Not in the parlor, in either bedroom, or the bathing room. The others followed behind her, searching the same ground again. She flew back down the stairs, to the concierge by the front door, her unease rising to worry.

“Excuse me. Have you seen M. Greyson? My husband? He's so tall—” She measured with her hand. “And he has ruddy-brown hair and—”

“I know M. Greyson. He married the lady magician. You. Everyone knows the Greysons.” The concierge gave a tiny heel-clicking bow. “And I have not seen your husband. I am told you and he departed the hotel together before I came on duty.”

“Yes. Thank you.” Amanusa tossed him a distracted smile before pushing her way out the hotel doors onto the street, where she came to a frustrated halt. She checked her sense of
Jax
in the magic, through the blood that bound them. Physically, he was still unharmed, but something began to worry him. What?
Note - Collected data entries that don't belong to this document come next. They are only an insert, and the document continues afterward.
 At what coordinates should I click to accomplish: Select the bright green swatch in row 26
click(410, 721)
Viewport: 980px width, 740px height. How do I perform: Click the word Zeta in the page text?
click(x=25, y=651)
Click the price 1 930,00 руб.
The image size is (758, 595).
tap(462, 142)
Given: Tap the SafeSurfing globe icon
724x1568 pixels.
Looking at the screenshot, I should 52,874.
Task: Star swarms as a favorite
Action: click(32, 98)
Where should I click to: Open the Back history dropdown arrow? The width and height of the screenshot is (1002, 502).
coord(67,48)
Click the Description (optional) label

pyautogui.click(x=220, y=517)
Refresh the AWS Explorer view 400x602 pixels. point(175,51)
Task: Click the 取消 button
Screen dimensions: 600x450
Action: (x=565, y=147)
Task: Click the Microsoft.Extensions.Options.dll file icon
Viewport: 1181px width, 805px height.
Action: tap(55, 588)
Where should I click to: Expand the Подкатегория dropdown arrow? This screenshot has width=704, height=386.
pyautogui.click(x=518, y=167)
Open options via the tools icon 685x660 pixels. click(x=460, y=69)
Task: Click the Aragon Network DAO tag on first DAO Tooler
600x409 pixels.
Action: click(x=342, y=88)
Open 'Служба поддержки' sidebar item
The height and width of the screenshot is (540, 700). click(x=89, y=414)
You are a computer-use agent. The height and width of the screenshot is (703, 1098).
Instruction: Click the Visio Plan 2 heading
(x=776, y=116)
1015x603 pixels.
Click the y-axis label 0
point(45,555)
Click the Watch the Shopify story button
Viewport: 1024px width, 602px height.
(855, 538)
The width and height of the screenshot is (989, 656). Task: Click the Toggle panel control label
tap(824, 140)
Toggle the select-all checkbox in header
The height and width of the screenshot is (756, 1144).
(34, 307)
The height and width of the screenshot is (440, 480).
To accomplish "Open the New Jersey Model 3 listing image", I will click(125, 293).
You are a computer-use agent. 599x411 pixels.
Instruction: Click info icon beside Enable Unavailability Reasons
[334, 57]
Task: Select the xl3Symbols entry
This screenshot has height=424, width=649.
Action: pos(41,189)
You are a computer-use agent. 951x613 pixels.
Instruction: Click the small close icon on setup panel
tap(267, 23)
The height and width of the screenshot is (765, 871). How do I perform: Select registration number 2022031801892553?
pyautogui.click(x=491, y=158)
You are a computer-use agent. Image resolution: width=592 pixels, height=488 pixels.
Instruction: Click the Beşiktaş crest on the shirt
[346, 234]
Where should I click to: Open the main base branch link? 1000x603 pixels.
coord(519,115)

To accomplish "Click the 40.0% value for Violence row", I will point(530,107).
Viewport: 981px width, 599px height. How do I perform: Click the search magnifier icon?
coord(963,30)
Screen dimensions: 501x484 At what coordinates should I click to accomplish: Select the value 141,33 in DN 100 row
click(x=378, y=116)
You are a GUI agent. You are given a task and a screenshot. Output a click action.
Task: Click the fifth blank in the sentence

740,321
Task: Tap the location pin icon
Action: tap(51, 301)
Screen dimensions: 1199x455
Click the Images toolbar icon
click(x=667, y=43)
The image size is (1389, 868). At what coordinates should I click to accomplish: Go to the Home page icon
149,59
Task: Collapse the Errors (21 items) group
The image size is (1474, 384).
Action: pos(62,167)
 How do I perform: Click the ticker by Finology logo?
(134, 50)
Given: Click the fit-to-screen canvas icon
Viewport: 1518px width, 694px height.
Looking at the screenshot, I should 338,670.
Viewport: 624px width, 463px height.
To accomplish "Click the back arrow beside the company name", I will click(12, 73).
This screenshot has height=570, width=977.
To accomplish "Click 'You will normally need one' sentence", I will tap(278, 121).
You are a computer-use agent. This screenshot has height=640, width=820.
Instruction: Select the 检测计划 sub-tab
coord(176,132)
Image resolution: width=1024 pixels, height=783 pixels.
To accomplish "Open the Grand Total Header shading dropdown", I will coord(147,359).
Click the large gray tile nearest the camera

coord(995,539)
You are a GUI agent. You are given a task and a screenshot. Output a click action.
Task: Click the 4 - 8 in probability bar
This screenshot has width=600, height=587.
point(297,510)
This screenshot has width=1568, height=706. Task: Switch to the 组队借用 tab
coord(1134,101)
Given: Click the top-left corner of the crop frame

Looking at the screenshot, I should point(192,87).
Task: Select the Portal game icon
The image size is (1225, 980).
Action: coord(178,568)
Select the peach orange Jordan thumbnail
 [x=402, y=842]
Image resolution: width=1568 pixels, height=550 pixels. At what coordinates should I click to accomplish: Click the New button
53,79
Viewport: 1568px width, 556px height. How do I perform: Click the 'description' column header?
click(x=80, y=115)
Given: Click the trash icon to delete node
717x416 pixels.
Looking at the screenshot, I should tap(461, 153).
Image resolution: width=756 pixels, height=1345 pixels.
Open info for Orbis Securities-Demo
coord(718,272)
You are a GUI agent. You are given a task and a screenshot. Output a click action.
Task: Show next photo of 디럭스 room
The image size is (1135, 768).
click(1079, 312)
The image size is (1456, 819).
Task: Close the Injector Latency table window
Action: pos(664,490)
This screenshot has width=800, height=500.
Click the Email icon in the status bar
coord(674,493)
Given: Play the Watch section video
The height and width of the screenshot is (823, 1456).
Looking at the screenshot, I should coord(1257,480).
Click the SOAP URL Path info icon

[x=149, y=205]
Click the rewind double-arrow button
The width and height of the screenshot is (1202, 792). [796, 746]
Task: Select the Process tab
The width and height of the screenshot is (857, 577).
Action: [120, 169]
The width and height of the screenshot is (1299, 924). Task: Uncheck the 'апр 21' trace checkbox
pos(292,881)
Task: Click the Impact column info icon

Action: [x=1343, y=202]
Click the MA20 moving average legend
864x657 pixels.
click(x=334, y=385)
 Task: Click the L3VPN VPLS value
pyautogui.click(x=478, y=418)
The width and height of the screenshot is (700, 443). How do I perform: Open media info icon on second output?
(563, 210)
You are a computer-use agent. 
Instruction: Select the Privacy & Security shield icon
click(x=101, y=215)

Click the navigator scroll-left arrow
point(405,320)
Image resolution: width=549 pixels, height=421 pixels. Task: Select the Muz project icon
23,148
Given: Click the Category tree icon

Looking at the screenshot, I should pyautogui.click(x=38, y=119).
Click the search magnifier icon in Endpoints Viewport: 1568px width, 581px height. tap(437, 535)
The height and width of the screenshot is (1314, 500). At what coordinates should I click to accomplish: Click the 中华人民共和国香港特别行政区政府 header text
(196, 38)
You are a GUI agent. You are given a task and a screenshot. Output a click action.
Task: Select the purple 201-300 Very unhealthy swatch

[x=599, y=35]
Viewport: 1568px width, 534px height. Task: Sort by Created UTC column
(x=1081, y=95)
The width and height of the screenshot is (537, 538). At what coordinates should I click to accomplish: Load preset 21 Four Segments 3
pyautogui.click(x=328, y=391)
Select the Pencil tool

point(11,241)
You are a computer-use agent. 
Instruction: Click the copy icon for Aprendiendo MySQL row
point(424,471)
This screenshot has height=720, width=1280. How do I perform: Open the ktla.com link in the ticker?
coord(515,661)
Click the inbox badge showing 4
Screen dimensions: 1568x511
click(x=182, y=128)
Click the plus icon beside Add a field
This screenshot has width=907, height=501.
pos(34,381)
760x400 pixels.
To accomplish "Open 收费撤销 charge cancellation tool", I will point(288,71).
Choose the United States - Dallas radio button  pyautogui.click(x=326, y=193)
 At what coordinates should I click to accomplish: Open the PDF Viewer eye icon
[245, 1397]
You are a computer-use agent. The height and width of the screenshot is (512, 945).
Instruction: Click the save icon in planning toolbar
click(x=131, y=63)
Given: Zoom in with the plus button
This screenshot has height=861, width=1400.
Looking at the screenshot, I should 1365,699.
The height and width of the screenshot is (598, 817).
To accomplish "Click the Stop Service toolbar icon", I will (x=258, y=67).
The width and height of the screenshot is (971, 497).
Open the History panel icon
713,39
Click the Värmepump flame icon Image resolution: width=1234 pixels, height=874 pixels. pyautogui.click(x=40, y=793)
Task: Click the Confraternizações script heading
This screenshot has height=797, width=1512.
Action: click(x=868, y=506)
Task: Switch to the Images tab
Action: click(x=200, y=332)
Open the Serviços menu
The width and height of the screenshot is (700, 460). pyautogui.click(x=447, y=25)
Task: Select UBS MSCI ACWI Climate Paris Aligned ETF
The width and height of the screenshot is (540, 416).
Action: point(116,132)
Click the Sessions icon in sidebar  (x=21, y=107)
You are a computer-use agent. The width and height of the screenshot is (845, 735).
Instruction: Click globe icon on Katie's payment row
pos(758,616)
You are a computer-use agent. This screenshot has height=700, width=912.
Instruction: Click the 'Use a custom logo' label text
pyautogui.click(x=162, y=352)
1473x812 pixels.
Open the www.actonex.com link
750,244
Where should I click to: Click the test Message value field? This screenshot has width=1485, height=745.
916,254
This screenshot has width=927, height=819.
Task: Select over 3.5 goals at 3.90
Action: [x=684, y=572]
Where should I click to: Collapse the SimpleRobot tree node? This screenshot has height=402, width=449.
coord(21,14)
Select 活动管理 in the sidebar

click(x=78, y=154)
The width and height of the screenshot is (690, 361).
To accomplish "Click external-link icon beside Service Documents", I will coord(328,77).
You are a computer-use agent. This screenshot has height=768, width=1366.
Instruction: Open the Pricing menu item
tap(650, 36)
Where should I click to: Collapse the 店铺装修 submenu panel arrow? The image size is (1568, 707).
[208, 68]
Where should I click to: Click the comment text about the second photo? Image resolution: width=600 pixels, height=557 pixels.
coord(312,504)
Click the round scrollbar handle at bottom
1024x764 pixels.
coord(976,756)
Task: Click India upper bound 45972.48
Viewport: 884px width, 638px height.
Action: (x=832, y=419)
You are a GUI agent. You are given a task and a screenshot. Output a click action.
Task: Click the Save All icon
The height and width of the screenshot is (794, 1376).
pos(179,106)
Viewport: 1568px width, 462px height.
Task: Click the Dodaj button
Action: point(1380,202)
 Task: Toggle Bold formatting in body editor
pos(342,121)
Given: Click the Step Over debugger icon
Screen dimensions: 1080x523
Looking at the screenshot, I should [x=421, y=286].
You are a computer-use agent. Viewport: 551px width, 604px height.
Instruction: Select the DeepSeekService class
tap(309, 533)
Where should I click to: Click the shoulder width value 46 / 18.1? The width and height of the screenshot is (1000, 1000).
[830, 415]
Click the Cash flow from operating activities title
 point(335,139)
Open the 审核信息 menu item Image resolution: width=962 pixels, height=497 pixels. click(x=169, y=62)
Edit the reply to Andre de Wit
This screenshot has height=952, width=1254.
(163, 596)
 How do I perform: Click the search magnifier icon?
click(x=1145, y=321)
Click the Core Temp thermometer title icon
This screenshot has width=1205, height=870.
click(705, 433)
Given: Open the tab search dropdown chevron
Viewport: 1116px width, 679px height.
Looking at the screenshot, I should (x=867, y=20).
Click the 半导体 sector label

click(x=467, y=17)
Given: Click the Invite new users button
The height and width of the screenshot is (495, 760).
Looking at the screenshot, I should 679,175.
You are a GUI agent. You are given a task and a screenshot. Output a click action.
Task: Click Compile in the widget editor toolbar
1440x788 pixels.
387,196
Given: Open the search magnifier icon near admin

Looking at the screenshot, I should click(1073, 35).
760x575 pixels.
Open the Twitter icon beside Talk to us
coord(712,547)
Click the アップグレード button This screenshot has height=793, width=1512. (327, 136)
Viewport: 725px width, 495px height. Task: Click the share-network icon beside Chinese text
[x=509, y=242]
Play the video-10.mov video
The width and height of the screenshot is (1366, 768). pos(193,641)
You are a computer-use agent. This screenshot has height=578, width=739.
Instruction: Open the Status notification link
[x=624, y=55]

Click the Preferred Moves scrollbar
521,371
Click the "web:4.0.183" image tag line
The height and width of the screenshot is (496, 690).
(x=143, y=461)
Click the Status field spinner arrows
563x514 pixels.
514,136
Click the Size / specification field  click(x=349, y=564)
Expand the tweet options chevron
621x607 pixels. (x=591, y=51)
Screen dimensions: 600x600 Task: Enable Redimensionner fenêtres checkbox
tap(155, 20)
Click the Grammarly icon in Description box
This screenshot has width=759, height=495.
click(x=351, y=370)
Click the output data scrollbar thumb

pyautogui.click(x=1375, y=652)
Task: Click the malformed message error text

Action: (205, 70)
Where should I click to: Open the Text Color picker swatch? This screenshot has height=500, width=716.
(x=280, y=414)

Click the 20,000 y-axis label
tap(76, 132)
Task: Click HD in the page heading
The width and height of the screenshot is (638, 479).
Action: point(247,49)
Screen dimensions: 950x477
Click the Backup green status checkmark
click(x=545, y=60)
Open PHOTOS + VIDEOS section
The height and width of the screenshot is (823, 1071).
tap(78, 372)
“Amanusa.” Elinor caught her hands, stopped her frantic pacing. Amanusa hadn't realized she was pacing until Elinor stopped her. “It will be all right. I'm sure he's simply been delayed. He'll be here soon. The traffic was terrible outside the conclave chamber, early on.”

“I don't think so.” Amanusa shook her head, clinging to Elinor's hands. “I don't think that's it. Something's upsetting him, something . . . I don't know what, but he's worried. Something's not right.”

“How do you know?” Harry was curious, not dismissive.

“He is my familiar. There is a blood bond between us. I know.” A horrible thought skittered into her head, and all her blood left it, dizzying her. She grabbed hold of Grey for support. “What if—since they failed in their direct attack on me, what if they've decided to get at me through Jax?”

Harry swore, long, colorfully, and almost indecipherably as his accent thickened to pure Cockney.

Amanusa led them back inside and found a lobby chair. Where could he have gone? She sat, closed her eyes and
reached
for her magic inside Jax, invoking the full spell to ride his blood. The distance made it difficult. He wasn't anywhere near the hotel in St. Germaine. The double layer to their bond—he wasn't walling her out, but she could only slip through cracks around his edges. He was asleep, she realized. Or unconscious, rather. She could smell herbs and magic, but couldn't identify which ones.

He was dreaming. Frightening dreams where an armored Jax fought with sword and flail against an army of bowler-hatted bureaucrats, who rose and fought again with missing limbs. He fought to reach Amanusa, to rescue her from the swarming hordes.

Amanusa inserted herself in his dream, at his side with her own bloody sword.
Together,
she thought at him.
Always together. Never alone again.

“He's waking up,” a strange male voice said.